Exercises to complete:
1. In the review of Bhattacharya's book on colonial rule in the Punjab, rewrite the paragraph that begins "Like modernists everywhere" more briefly, keeping its main facts.
2. Write a continuation of the review of Bhattacharya's book on colonial rule in the Punjab, picking up after its final paragraph.

Document section:
——
Such consolidation helped make the Punjab landscape more legible to the rulers. It was far easier to map, tax and control one large village than many smaller hamlets. Bhattacharya describes how through the actions of colonial surveyors who ‘bounded and demarcated’ them, ‘villages became cartographic truths, each with a name and defined territory’. Meanwhile, when it came to relations between individuals and families within the village, the flexibility of custom was rejected in favour of the fixity of code. Thus, ‘the ambiguities associated with past rights were to be replaced with publicly codified, universally known, and categorically stated rights’.
Tenurial rights
Bhattacharya minutely dissects the complex history of tenurial rights in the Punjab. The rulers sought to define these rights by male-headed households in a village. They prescribed modes of succession and inheritance which ‘consolidated a male brotherhood and patriarchy, marginalizing the rights of women and of those who did not belong to brotherhoods that were defined by blood and lineage’. However, these changes did not go uncontested. A chapter in the book analyses a series of court cases where widows, daughters and sons-in-laws sought to challenge the absolute right of male patriarchs to landed property. Another chapter examines a long narrative poem by a peasant, Lalu of Dabwali Dhab, an elegy for a lost world of co-operation and communal solidarity replaced under the Raj by division and discord.
Like modernists everywhere, the British in India preferred the large to the small, the whole to the fragment. That an individual peasant or family owned several plots scattered in different parts of the village dismayed them. So they pressed for consolidation within an existing settlement; and when that failed, created new settlements altogether. The last substantive chapter of this book deals with the Canal Colonies in eastern Punjab, where the British had dug a series of irrigation channels to promote intensive agriculture. A staggering four million acres previously under the control of pastoralists were carved up for agrarian settlement. These areas were demarcated into individual villages built on a standard grid; each with fields likewise drawn and bounded by straight lines. Muslim and Sikh peasants from the west of the province were then brought in to populate these new villages and to work these new fields for profit.
——
Exercise data:

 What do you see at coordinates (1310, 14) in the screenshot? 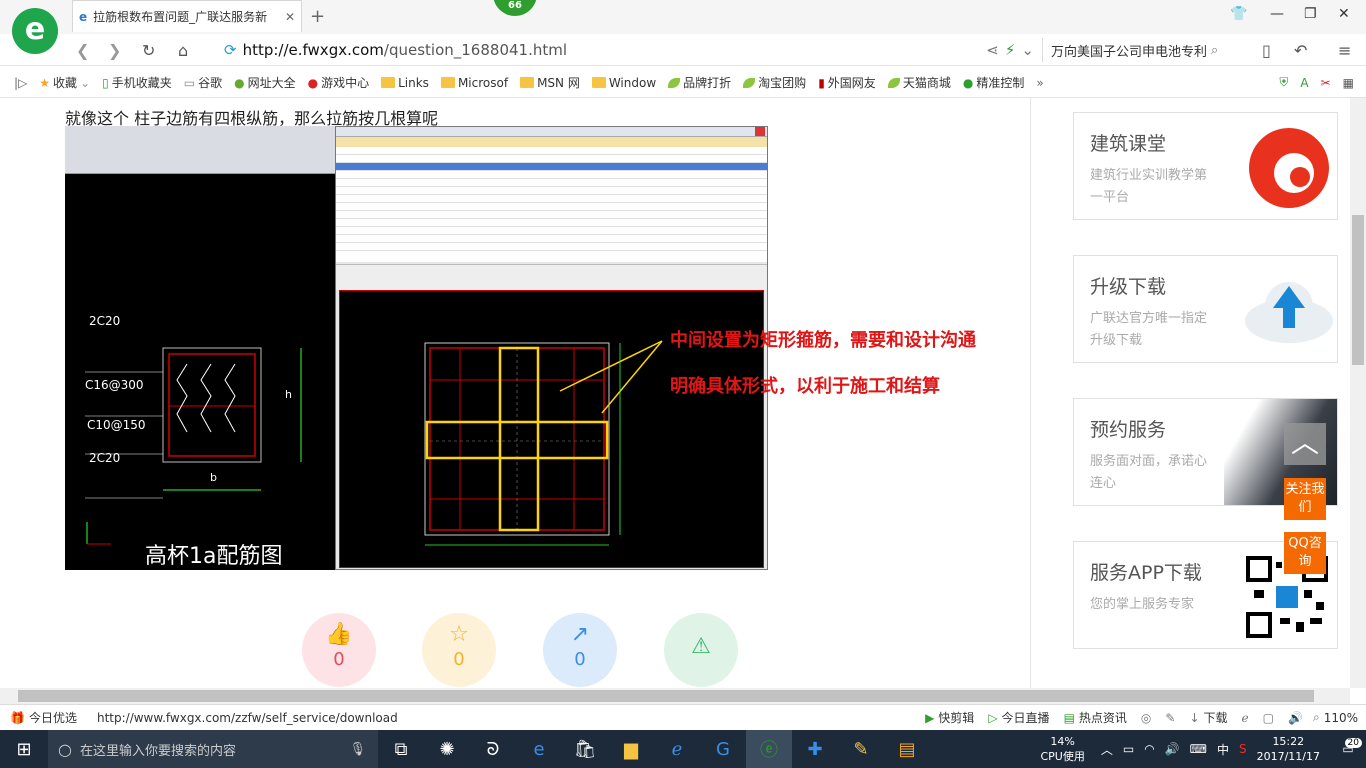
I see `restore-button: ❐` at bounding box center [1310, 14].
——
Your written answers:
1. Like modernists elsewhere, the British in India favored the large and whole over the small and fragmented. They were dismayed that individual peasants or families owned plots scattered across a village. They pushed for consolidation within existing settlements and, when that failed, created new ones. The book's last substantive chapter covers the Canal Colonies in eastern Punjab, where the British dug irrigation channels for intensive agriculture. There, four million acres once controlled by pastoralists were divided into villages laid out on a standard grid, with fields bounded by straight lines. Muslim and Sikh peasants from the west of the province were brought in to settle these villages and farm the fields for profit.

2.
These new colonies were very successful in the short run; with large increases in agricultural output, and wheat and cotton flourishing in particular. However, conflicts arose between the new migrants and the pastoral communities who had inhabited these areas before the canals were built. As Bhattacharya writes, ‘the pastoralists were told to stop their cattle straying into cultivated fields, trampling crops, and destroying harvests. Suddenly they were outsiders on land they had for long seen as their own. The immigrants swarmed all over, outnumbered the locals, and asserted their monopoly over what till some years earlier had been the land of the nomads’. Over time, even the economic viability of these new farms came into question, as the salinity of the soil increased with the new water bodies, while new crop strains were attacked by weeds and pests.
Neeladri Bhattacharya begins his book with one European horseman, and he ends it with another. In the winter of 1946-47, Malcolm Darling decided to ride through a province he had once served in. In his days in the Punjab cadre of the Indian Civil Service, Darling had been the archetypal paternalist; displaying affection towards the natives, while being absolutely convinced of the benign and beneficial nature of British rule.
In a book published in 1925, Darling had written lyrically of the Canal Colonies, seeing them as paradigmatic of ‘the new life brought in by the Pax Brittanica; prosperous, progressive and modern’. Now, two decades later, he came face to face with the ecological costs of that grand scheme; with villagers complaining of the waterlogging that had damaged the earth and suffocated the crops. Darling had hoped to find friendship and respect; instead, he found the villagers ‘restless for freedom’, narrating ‘tales of [the] misery and suffering’ that British rule had brought upon them.
The Great Agrarian Conquest is at once deeply theoretical as well as solidly empirical. It elegantly bridges different fields and approaches generally treated in a segmented manner by less accomplished (or less ambitious) historians. It integrates texts with contexts, discursive practices with material reality. This is a history of ideas and of institutions, of livelihood practices and of everyday social relations. It investigates both structure and agency, the reshaping of rural Punjab by a colonial ideology of codification and improvement as well as the actions of individual officials which were often at variance with each other.
At the level of method, the great achievement of Bhattacharya’s book is that it successfully brings together agrarian history and environmental history, two sub-disciplines that have tended to work separately and in isolation from one another. Here, however, cultivated fields are analysed in conjunction with water bodies, forests, pastures and scrubland. The human uses (and misuses) of these different but deeply interconnected landscapes are detailed with attention and care.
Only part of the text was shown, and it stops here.